New England Emigrant Aid Company
NEW ENGLAND EMIGRANT AID COMPANY
NEW ENGLAND EMIGRANT AID COMPANY. Founded by Eli Thayer, of Worcester, Massachusetts, and seeking to assist Northern emigrants to settle in the West, mainly in the Kansas territory, the New England Emigrant Aid Company was incorporated as the Massachusetts Emigrant Aid Company on 26 April 1854; it changed its name in February 1855. Thayer and his supporters were alarmed that the Kansas-Nebraska Act of 1854, which overturned a territorial ban on slavery imposed by the Missouri Compromise of 1820, would close off economic opportunities to non-slaveholding laborers and immigrants. The Company was both a philanthropic undertaking and a money-making operation.

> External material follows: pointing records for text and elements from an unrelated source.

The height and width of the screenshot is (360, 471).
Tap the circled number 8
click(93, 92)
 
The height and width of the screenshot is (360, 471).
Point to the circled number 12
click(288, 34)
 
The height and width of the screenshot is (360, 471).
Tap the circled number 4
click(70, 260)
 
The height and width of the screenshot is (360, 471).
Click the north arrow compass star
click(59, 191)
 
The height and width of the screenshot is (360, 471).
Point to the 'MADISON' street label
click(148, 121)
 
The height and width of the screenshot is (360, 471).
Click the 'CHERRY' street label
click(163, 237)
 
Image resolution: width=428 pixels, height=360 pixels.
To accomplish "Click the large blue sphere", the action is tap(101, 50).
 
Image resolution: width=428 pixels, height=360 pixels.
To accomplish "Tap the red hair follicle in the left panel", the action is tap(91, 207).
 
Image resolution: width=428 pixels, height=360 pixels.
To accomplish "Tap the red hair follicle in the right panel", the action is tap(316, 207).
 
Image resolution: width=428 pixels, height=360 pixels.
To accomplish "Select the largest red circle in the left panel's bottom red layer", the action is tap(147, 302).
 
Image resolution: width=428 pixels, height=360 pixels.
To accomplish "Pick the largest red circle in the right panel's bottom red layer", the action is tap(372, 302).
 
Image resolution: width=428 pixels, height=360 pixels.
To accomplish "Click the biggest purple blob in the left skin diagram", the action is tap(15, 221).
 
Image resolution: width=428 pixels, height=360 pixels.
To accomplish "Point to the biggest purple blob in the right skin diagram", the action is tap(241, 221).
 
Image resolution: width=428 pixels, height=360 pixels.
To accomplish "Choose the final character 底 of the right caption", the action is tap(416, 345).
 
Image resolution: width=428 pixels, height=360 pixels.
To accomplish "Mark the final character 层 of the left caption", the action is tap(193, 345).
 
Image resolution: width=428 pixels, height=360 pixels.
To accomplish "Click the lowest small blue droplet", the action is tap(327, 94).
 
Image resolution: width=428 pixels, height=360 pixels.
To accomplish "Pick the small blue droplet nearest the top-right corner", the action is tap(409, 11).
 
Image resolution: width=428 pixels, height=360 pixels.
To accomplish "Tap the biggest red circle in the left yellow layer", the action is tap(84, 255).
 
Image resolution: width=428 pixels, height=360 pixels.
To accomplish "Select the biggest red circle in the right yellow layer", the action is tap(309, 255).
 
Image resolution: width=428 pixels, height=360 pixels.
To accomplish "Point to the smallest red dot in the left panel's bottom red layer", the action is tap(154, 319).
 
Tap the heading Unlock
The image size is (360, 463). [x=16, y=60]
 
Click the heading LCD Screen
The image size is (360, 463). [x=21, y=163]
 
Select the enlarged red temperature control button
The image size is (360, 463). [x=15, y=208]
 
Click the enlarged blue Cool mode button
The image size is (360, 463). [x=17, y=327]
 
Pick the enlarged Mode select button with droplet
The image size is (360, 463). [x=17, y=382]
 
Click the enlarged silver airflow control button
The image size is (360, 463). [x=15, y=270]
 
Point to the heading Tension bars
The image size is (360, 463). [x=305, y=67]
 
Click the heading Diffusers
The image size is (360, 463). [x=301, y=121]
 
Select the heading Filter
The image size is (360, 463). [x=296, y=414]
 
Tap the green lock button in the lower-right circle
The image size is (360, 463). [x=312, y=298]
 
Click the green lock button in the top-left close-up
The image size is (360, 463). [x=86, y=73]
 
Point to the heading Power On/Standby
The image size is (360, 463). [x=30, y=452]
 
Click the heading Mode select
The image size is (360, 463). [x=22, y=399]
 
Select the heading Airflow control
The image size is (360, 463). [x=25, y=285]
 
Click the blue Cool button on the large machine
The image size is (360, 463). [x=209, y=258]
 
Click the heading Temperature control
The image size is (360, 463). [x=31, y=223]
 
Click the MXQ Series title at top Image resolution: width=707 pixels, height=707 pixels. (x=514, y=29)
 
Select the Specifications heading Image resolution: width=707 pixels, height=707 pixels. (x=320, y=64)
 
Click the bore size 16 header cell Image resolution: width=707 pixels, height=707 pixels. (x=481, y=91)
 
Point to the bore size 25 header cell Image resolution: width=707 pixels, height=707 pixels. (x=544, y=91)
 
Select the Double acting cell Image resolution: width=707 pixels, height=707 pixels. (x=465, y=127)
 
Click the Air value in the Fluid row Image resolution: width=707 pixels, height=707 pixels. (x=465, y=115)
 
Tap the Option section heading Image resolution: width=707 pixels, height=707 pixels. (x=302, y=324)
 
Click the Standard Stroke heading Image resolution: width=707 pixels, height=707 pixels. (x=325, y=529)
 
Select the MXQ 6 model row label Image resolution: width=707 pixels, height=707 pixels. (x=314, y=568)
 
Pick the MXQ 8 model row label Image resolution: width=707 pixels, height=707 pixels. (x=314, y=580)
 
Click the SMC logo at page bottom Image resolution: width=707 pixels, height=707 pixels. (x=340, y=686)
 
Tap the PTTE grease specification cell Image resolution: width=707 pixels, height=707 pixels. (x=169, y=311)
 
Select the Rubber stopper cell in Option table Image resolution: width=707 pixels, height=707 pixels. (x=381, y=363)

It solicited investors and negotiated discounted transportation, provided conductors, and financed construction of hotels, schools, churches, and mills. Its expenditures totaled approximately $192,000. Company-backed settlers who went to Kansas, some three thousand in all, founded Lawrence, named for Amos A. Lawrence, the Massachusetts anti-slavery captain of industry and largest financial backer of the Company; Topeka; Manhattan; and Osawatomie, a town made famous when the zealot John Brown fought proslavery forces in its vicinity. The Company involved itself in the Kansas free-state movement by dispatching antislavery political advice and covertly supplying settlers with hundreds of the deadly Sharps breechloading rifle as well as cannons and a howitzer. When these operations were discovered they outraged proslavery forces, as well as the Democratic administration of Franklin Pierce. In the fight to determine whether Kansas would enter the Union slave or free, proslavery Missourians pointed to the Company's covert operations to justify their fraudulent voting. On the other hand, the rising Republican Party used the controversy surrounding the Company to build momentum. By 1857 settlement in Kansas by free labor migrants had grown to the thousands and the Company's efforts subsided. In 1861 the Company's assets, valued at $100,000, were liquidated to pay debts. During and after the Civil War the Company funded token efforts to establish colonies in Oregon and Florida.
BIBLIOGRAPHY
Johnson, Samuel A. Battle Cry of Freedom: The New England Emigrant Aid Company in the Kansas Crusade. 1954. Reprint, Westport, Conn: Greenwood Press, 1977.